### ACTION ITEM
Transcribe word for word the section of the records below that opens with the line containing "Click the Record button in the transport" and closes with the line containing "Task: Enable Abschnitte anzeigen toggle"; drop every picture.

[SUPPLIED RECORDS Boundary: Start]

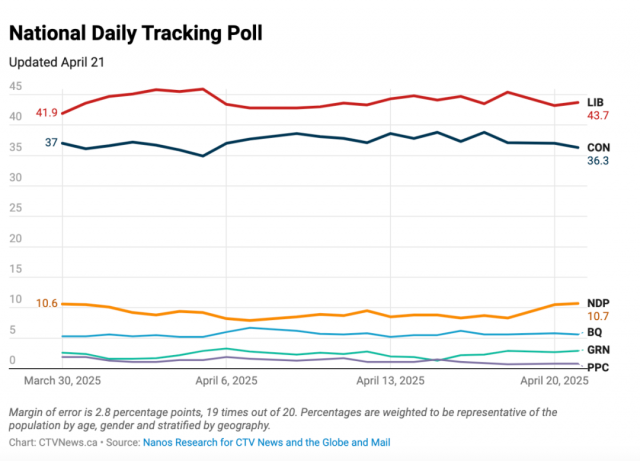The width and height of the screenshot is (640, 461).
Task: Click the Liberal starting value 41.9
Action: tap(46, 113)
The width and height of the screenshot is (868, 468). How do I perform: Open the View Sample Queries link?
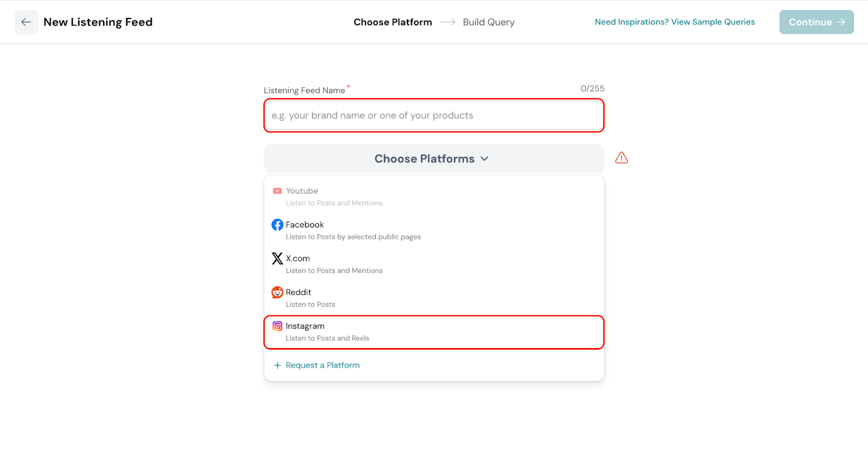pos(674,22)
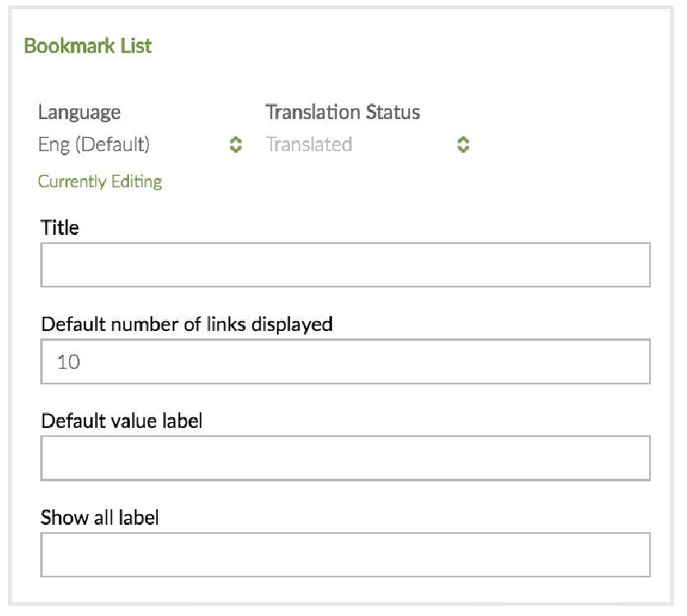Click the Default value label input box

345,458
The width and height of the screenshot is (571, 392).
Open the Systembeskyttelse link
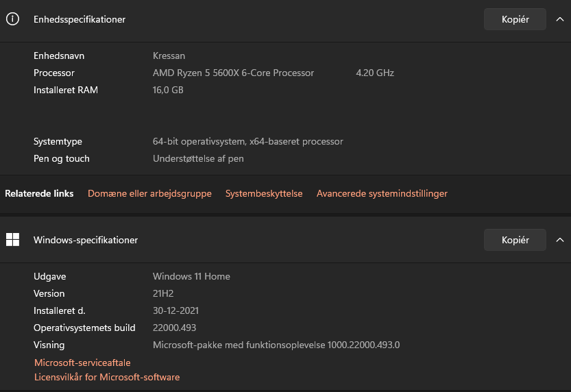click(264, 193)
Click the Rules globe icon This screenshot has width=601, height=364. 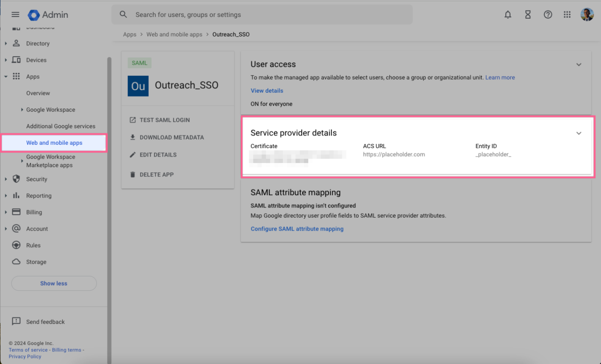coord(16,245)
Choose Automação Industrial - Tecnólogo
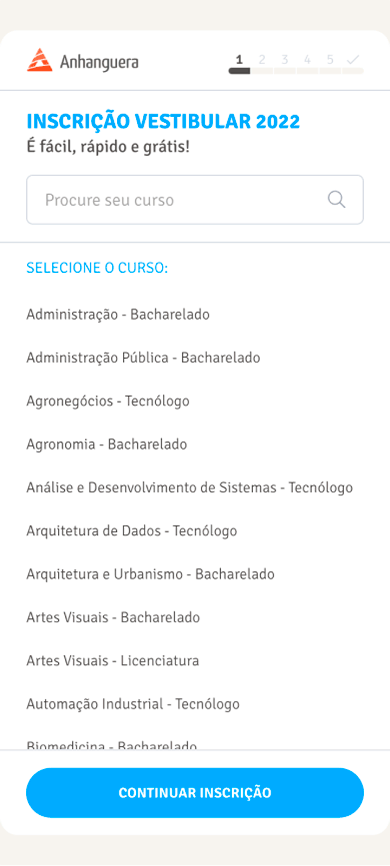390x866 pixels. coord(133,704)
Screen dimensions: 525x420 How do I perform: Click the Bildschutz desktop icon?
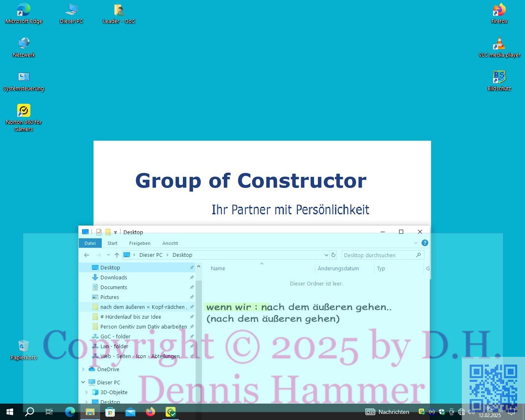pos(499,77)
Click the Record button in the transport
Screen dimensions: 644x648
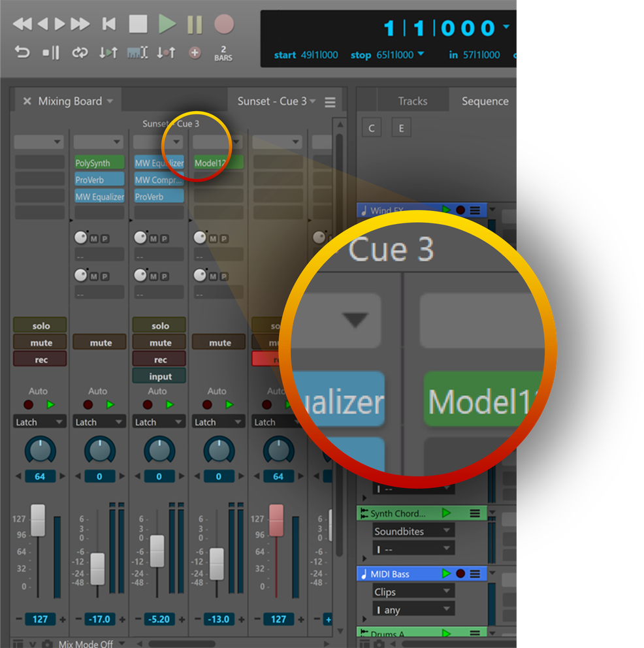(224, 24)
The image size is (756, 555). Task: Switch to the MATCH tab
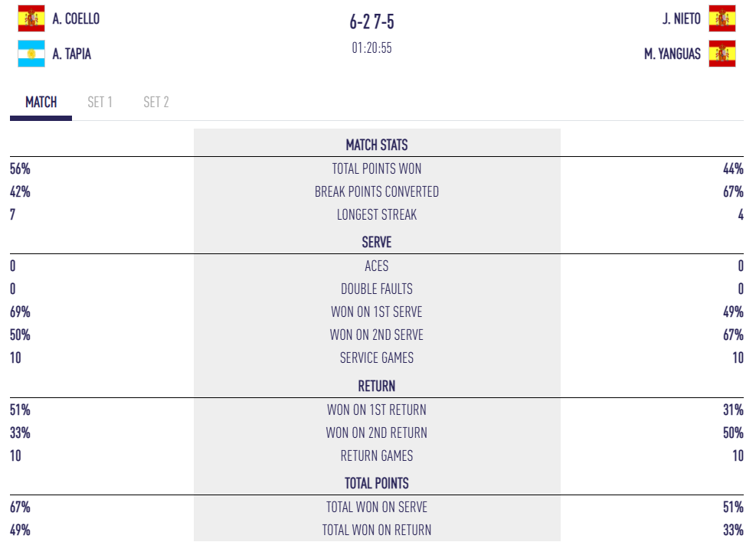click(x=41, y=102)
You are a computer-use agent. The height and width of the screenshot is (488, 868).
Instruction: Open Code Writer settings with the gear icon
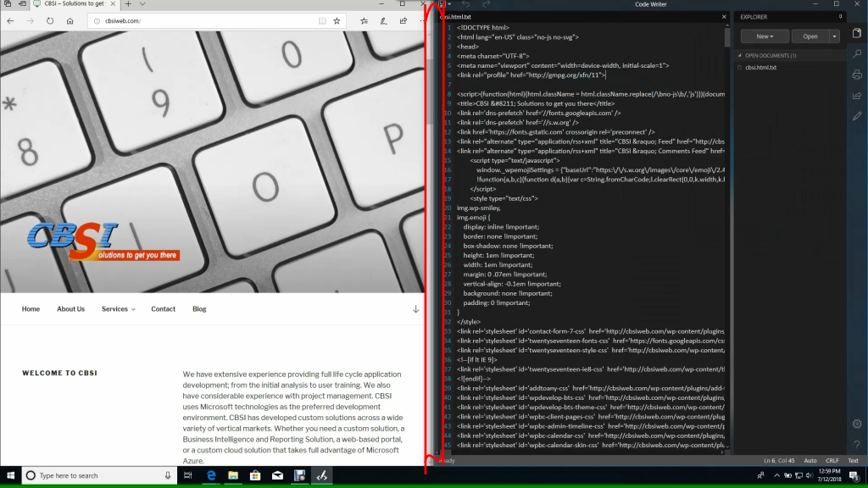point(856,423)
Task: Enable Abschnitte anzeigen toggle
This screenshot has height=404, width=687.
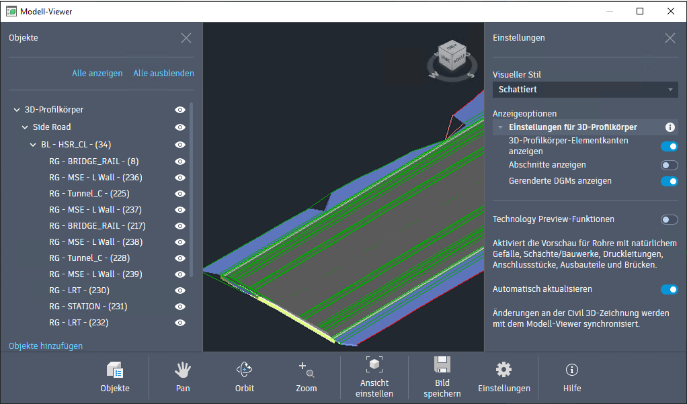Action: click(x=668, y=165)
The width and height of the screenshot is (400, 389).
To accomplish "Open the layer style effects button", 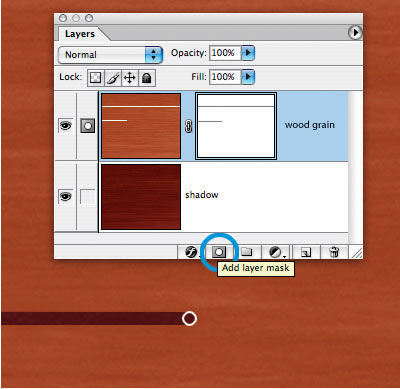I will (191, 252).
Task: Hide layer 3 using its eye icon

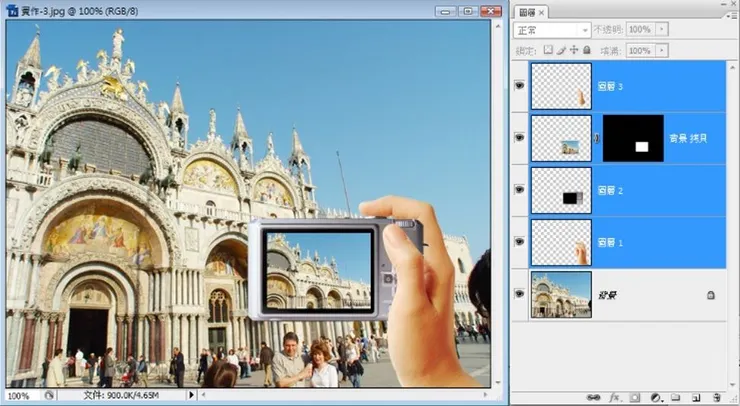Action: pyautogui.click(x=519, y=87)
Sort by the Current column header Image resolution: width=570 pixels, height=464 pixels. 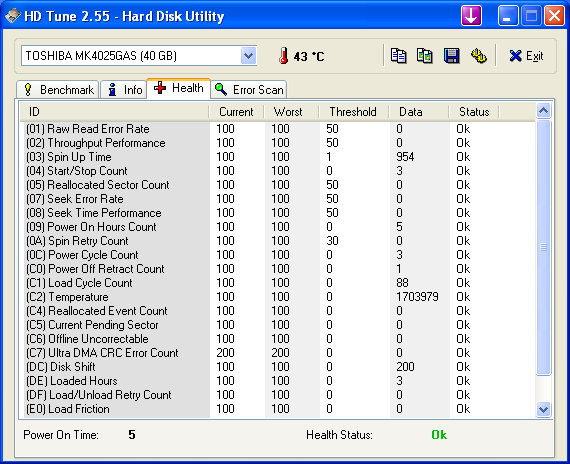(x=236, y=112)
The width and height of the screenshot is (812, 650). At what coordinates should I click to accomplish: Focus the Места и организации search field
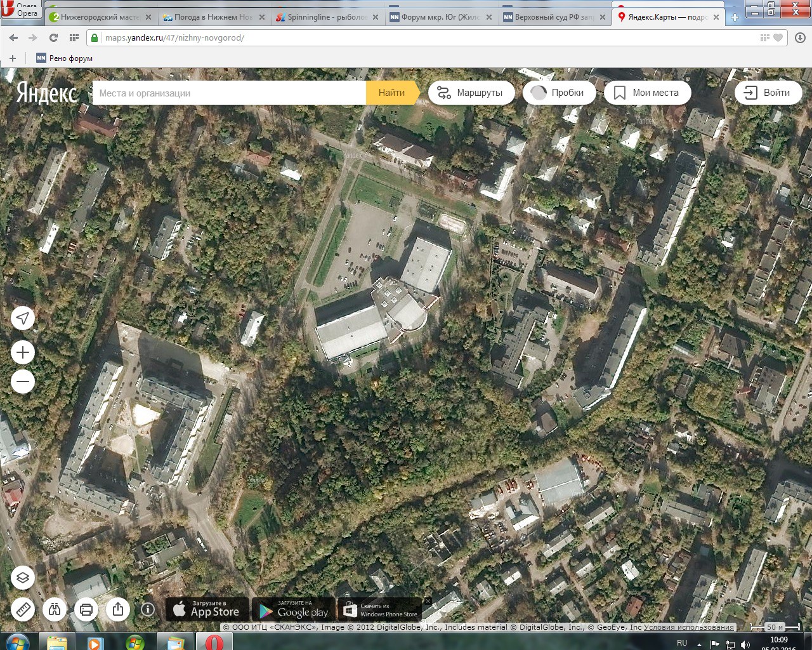229,93
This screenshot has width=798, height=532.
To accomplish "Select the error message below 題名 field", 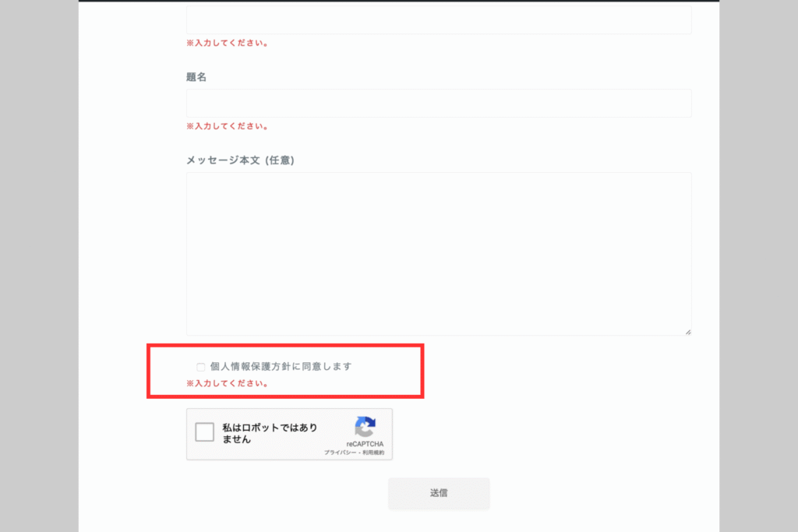I will pyautogui.click(x=228, y=126).
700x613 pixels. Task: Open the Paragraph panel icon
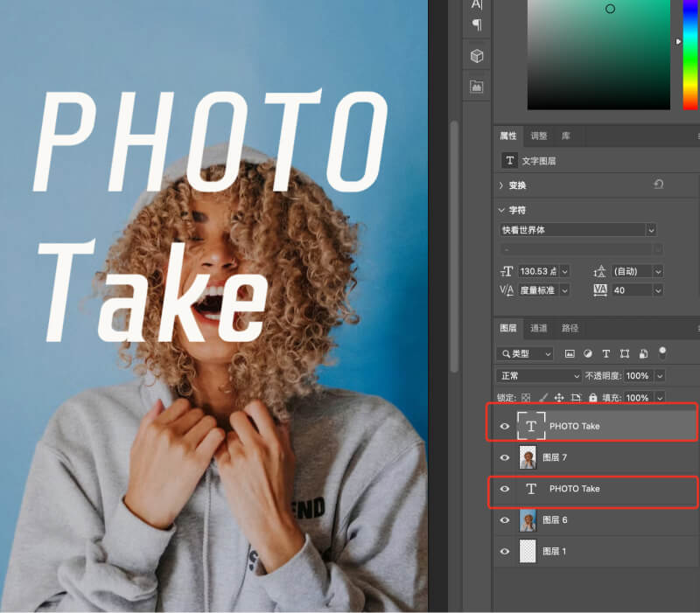[x=477, y=24]
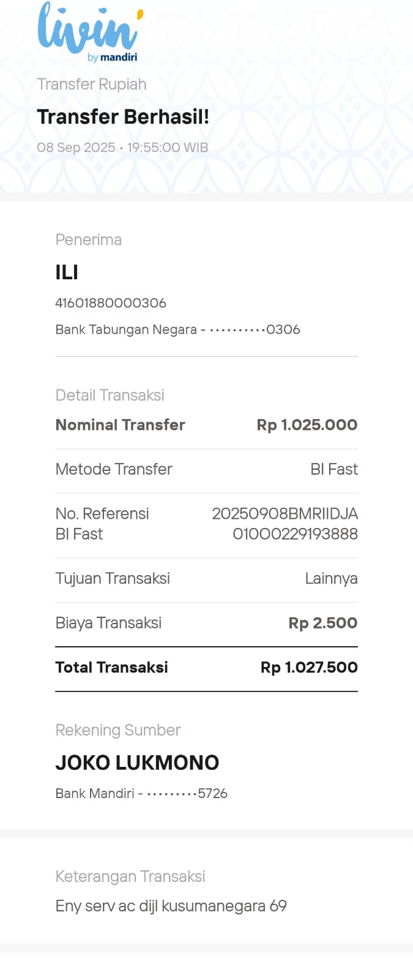Click the BI Fast transfer method value

click(333, 469)
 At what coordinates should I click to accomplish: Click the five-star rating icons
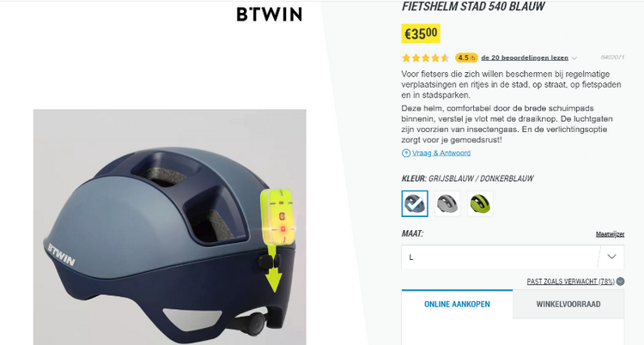tap(426, 58)
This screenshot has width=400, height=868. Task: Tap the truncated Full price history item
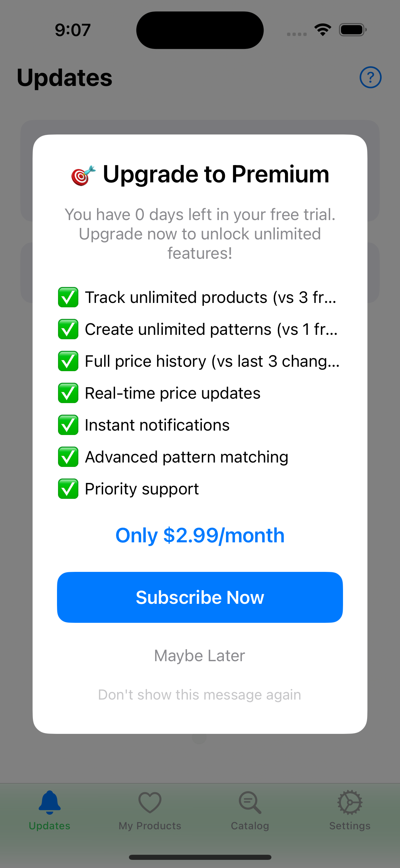pos(212,361)
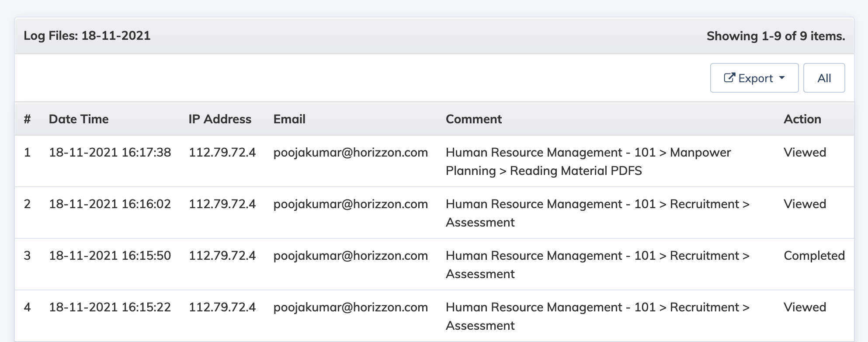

[SUPPLIED RECORDS Boundary: End]

### EXERCISE OUTPUT
Click the Record button in the transport
Screen dimensions: 644x648
(224, 24)
The image size is (756, 555). Task: Switch to the MATCH tab
click(x=41, y=102)
You are a computer-use agent. The height and width of the screenshot is (488, 868).
Instruction: Open Code Writer settings with the gear icon
point(856,423)
Task: Enable Abschnitte anzeigen toggle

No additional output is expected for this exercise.